Aber anstatt sich auf einen inländischen Tourismusmarkt zu konzentrieren, ist Thailand immer noch darauf fokussiert, gut betuchte ausländische Besucher ins Land zu bekommen, wobei Chancen verpasst und wachsende Probleme übersehen werden. Die Impfung erfolgt derzeit im Schneckentempo und die Einheimischen sind noch nicht in der erforderlichen Zahl geimpft, geschweige denn, dass in Thailands touristischen Sandbox-Destinationen eine Herdenimmunität erreicht werden kann. Es gibt zudem keine Garantie dafür, falls die Grenzen für den internationalen Tourismus geöffnet werden sollten, es eine Flut von Reisenden geben wird und nicht vielleicht nur ein Rinnsal.
Auch könnten Einheimische die Ankunft von ausländischen Touristen eher skeptisch betrachten. Aufgrund der oft negativen Meinung über Ausländer und deren Umgang mit Covid-19 könnten einheimische Reisende diejenigen Reiseziele meiden, die sich für ausländische Touristen öffnen, was der Tourismusindustrie insgesamt weiter schaden könnte.

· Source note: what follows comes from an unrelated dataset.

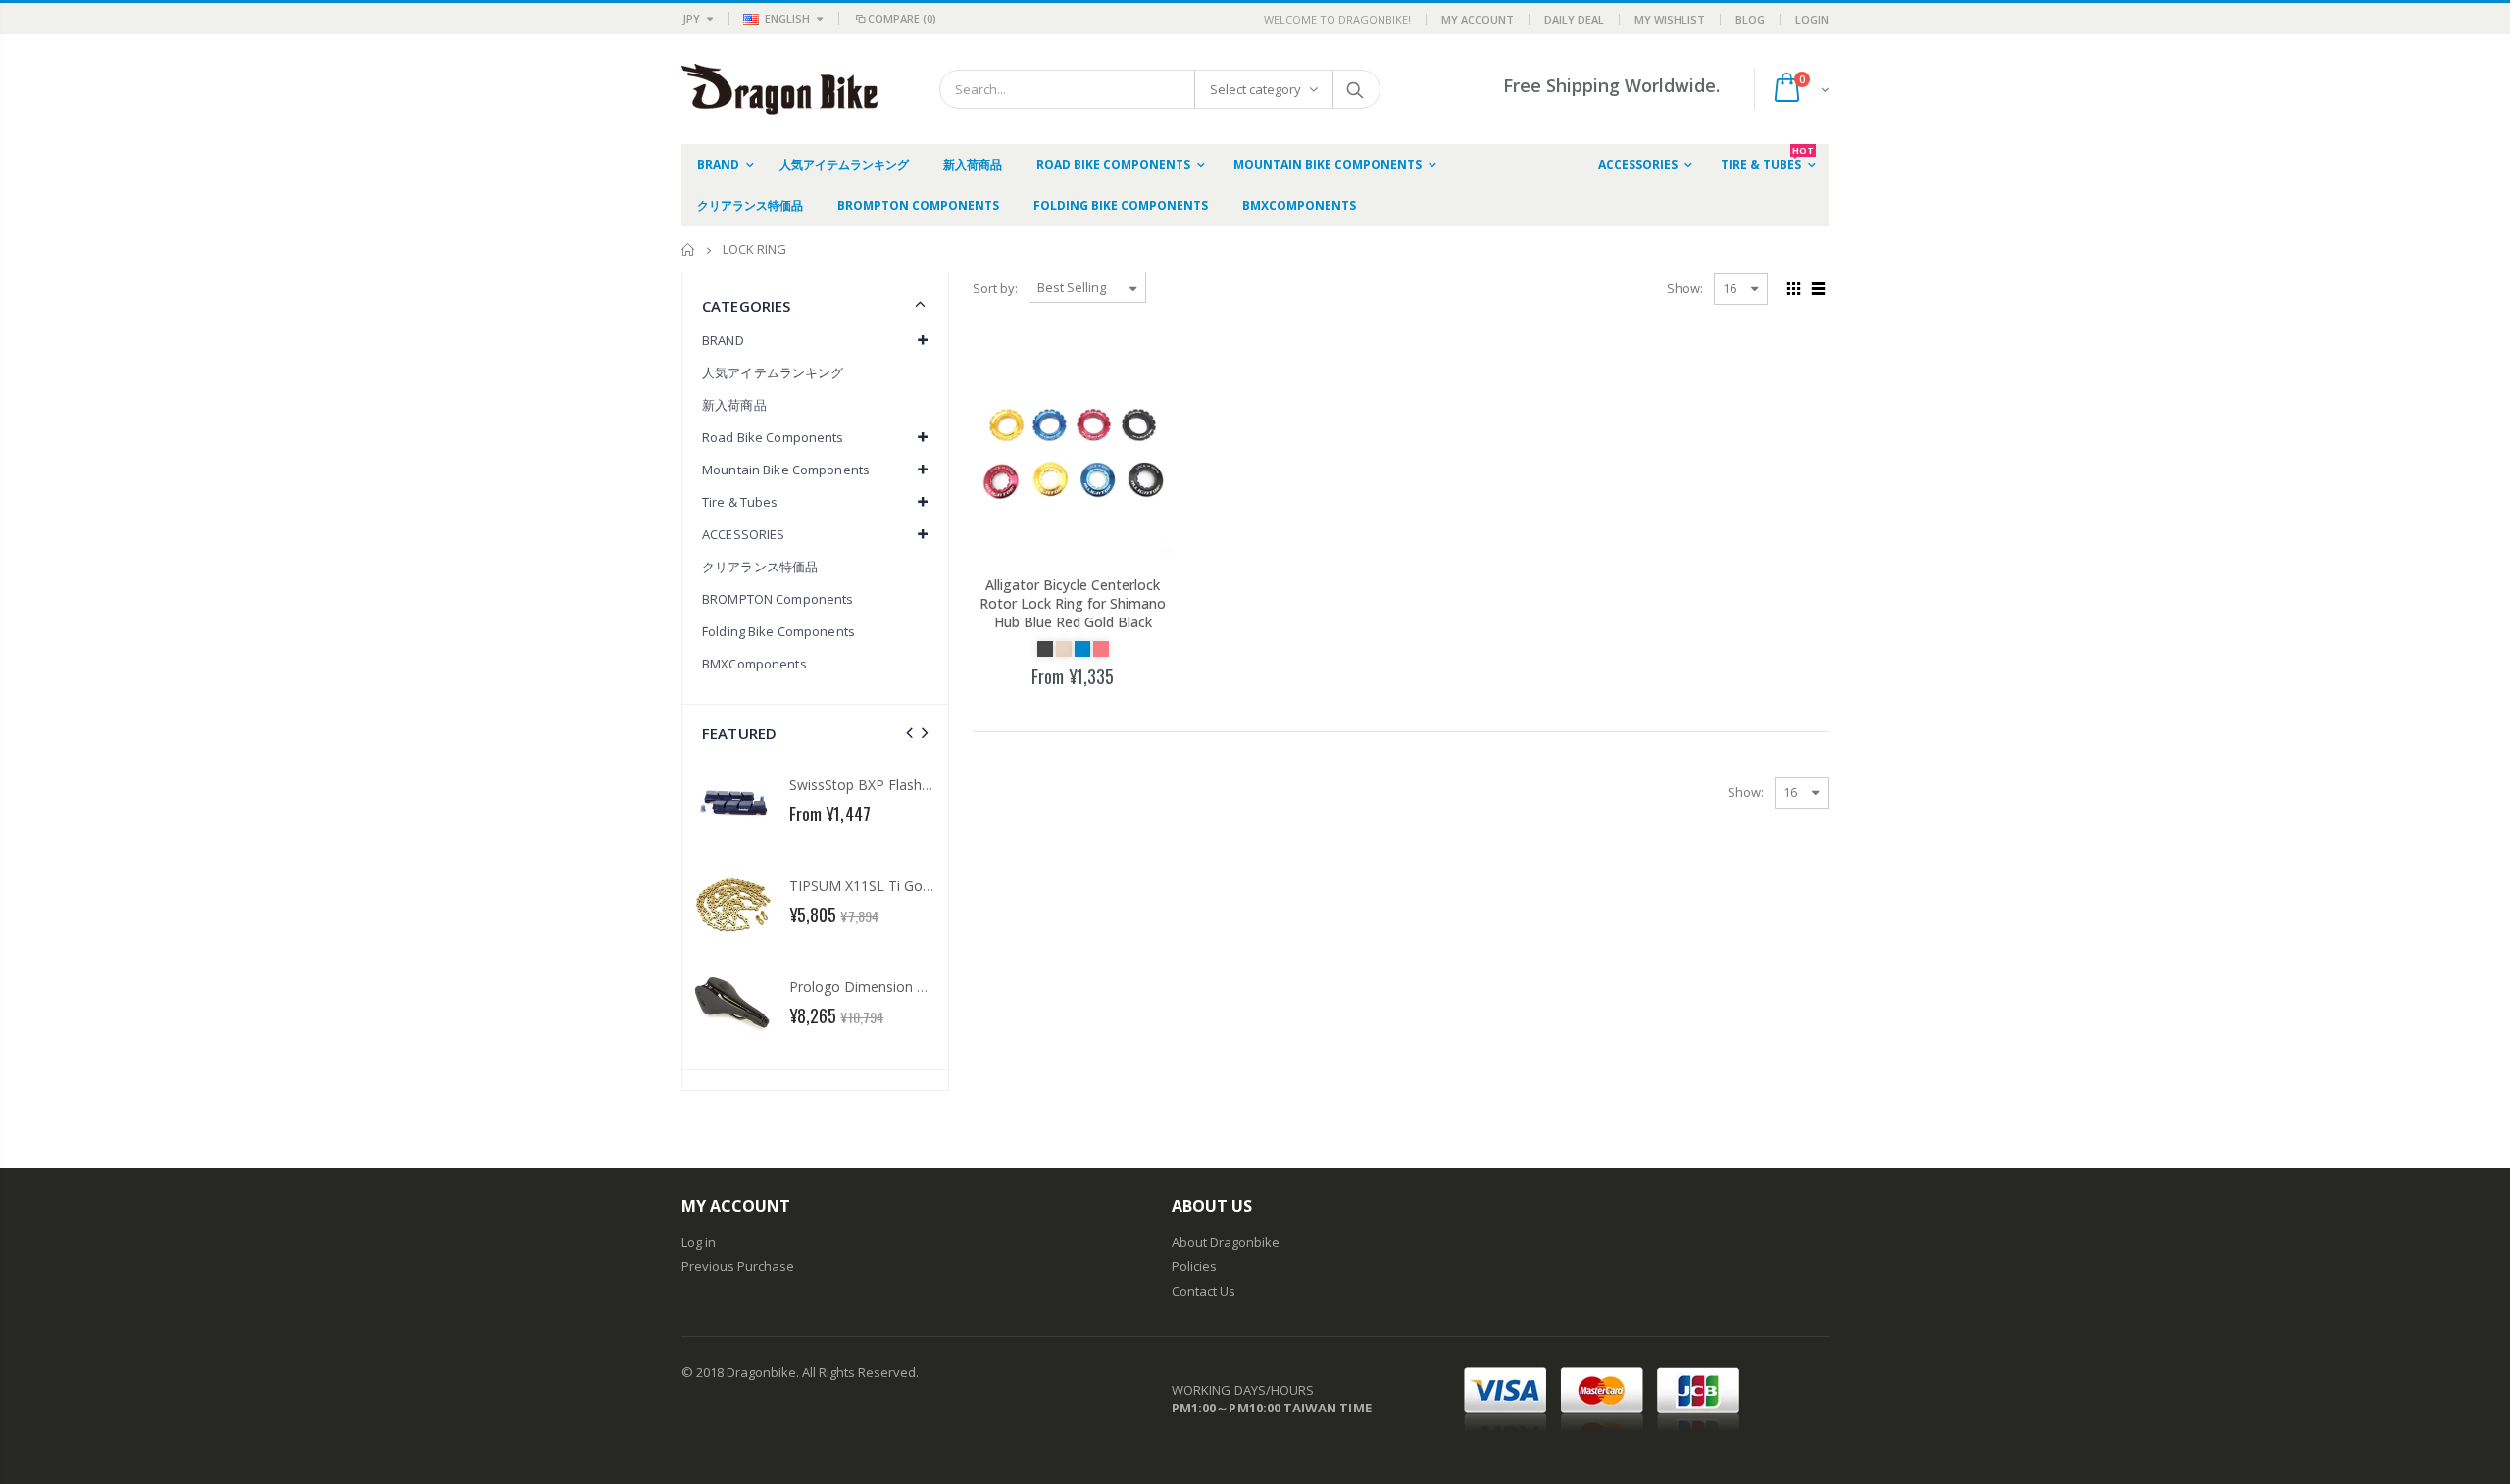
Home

Auch vermögende Thais könnten sich eher für internationale Reisen entscheiden und thailändische Reiseziele meiden. Viele einheimische Reisende äußern bereits ihren Unmut über die Reisebeschränkungen zwischen den Provinzen, die zur Bekämpfung von Covid-19 eingeführt wurden, sowie über die allgemeinen Unannehmlichkeiten und zusätzlichen Kosten, die mit Covid-19-Tests und den Reisen während der Pandemie verbunden sind.
Thailands internationale Touristenankünfte machen seit Jahren etwa zwei Drittel des Tourismussektors aus, wobei das Geschäft mit einheimischen Reisenden oft vernachlässigt wurde. Doch jetzt, während der Pandamie, treten die negativen Folgen dieser Entwicklung offen zu Tage. Doch nach wie vor setzt Thailand auf internationalen, braucht aber inländischen Tourismus, der gerade jetzt während der Pandemie lebenswichtig geworden ist.

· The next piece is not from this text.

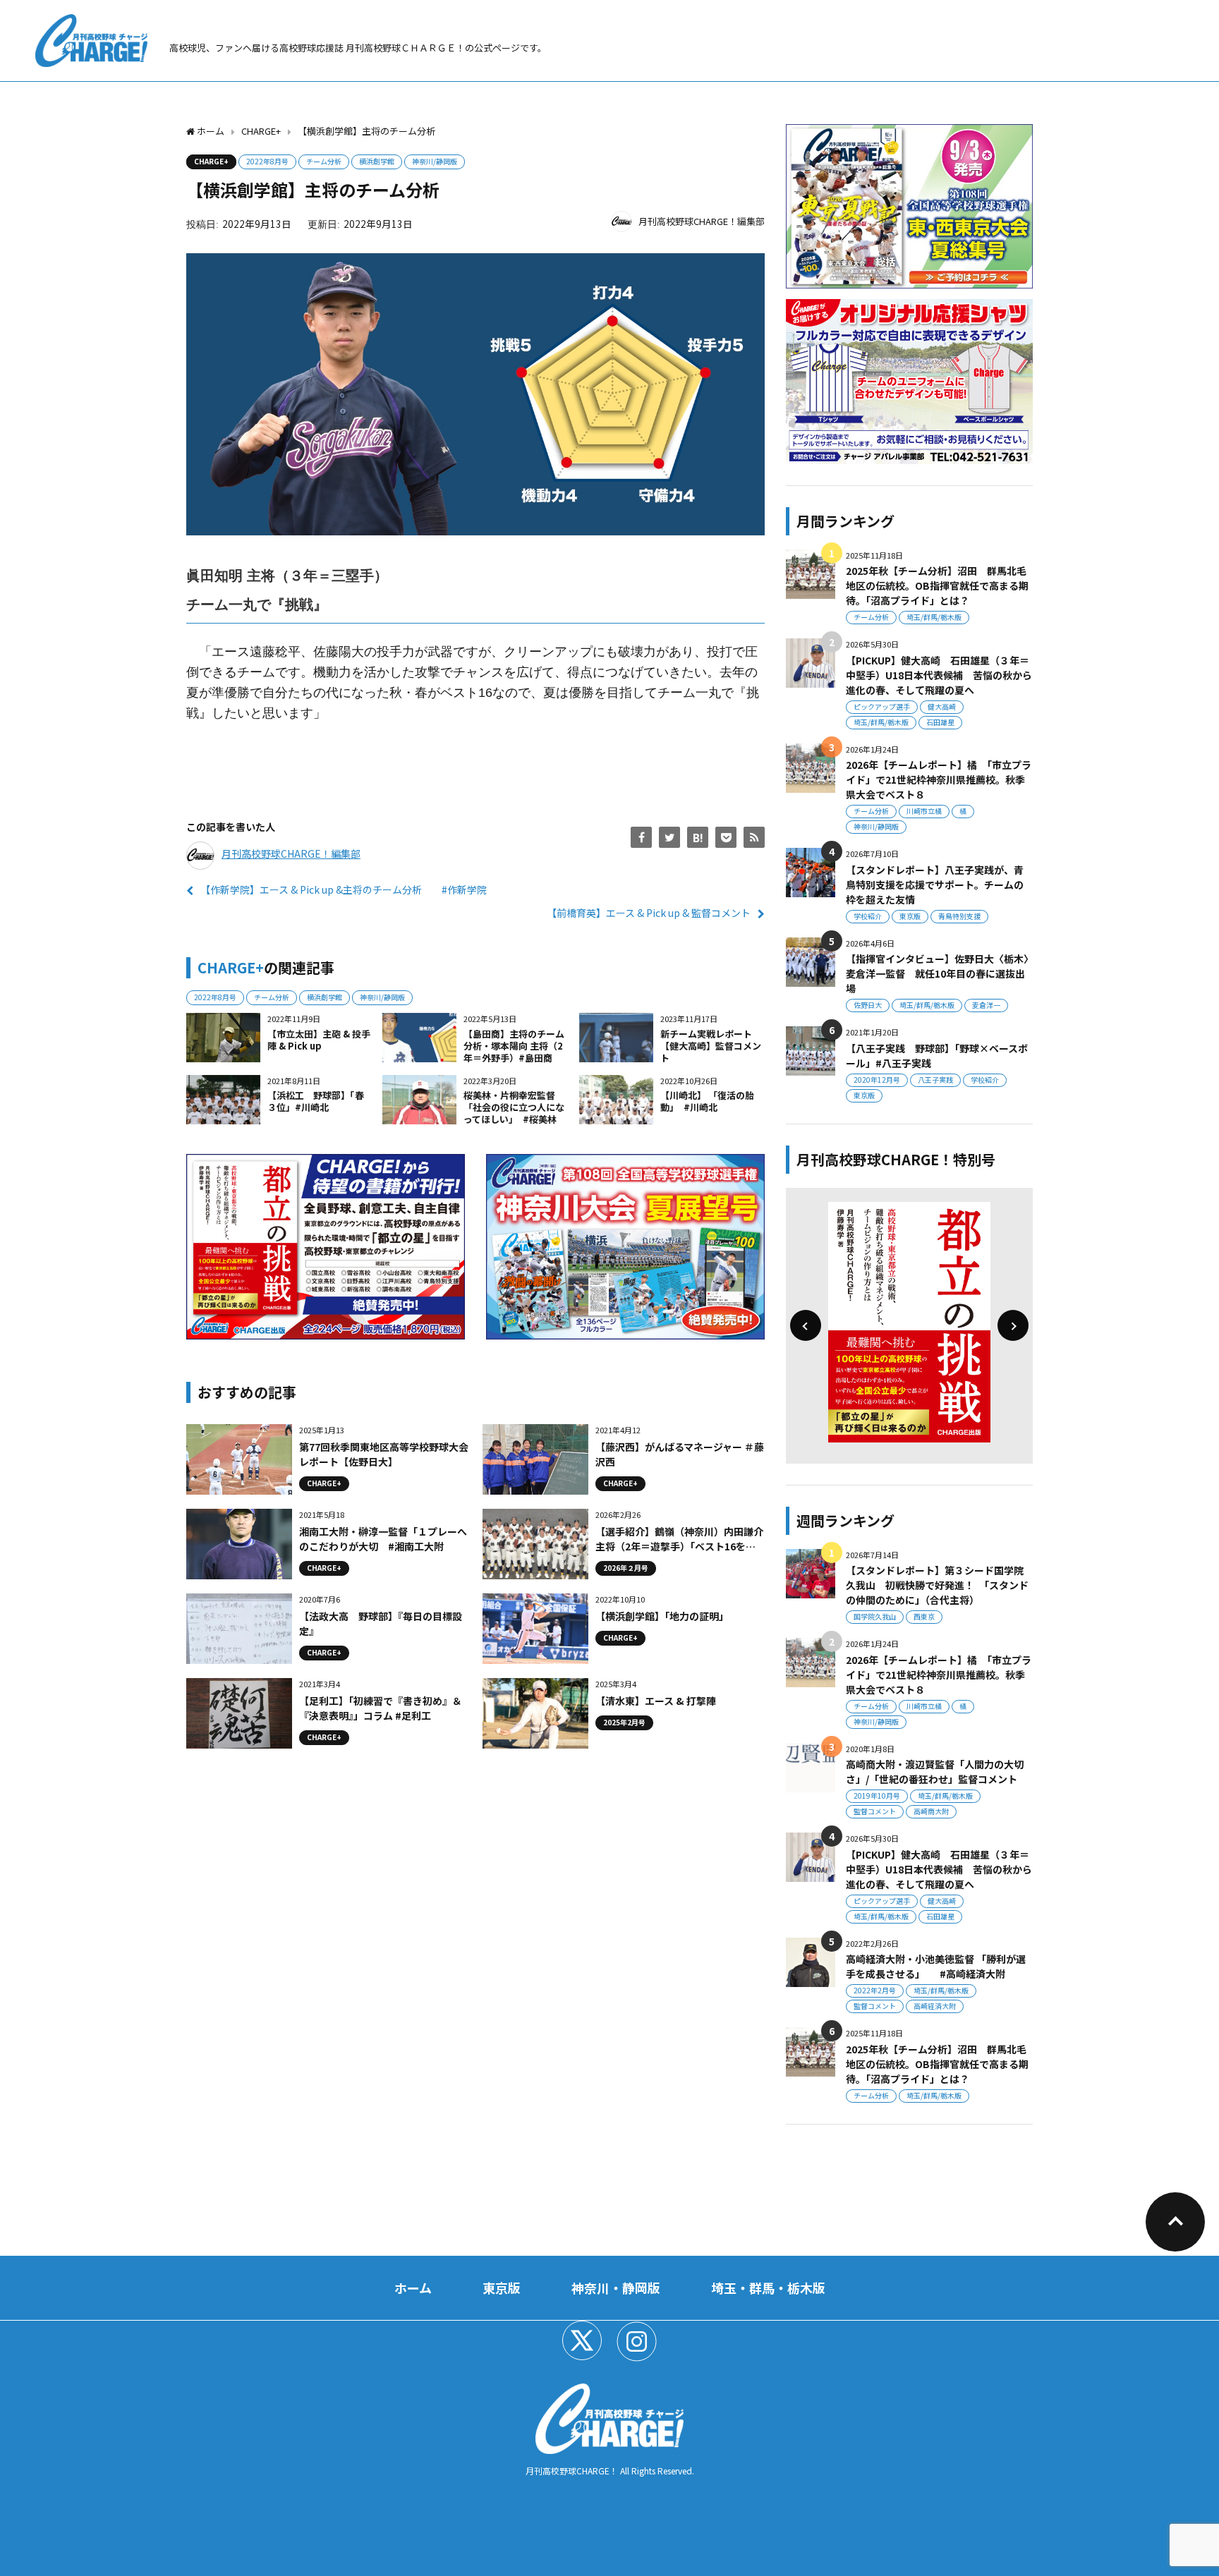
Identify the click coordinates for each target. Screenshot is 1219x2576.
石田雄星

Es gibt jedoch keine Garantie dafür, dass der internationale Tourismus wieder auf das Niveau vor der Pandemie zurückkehrt. Daher strebt die Tourism Authority of Thailand an, die Einnahmen aus dem Inlandstourismus bis 2022 auf 1,2 Billionen Baht zu steigern, was fast den prognostizierten Einnahmen von 1,3 Billionen Baht aus dem internationalen Tourismus entspricht. Wahrscheinlich ist das aber zu wenig und vielleicht auch zu spät, um zu versuchen, den Fokus auf den Tourismus schnell genug neu auszurichten, damit auch wirklich eine Erholung stattfinden kann.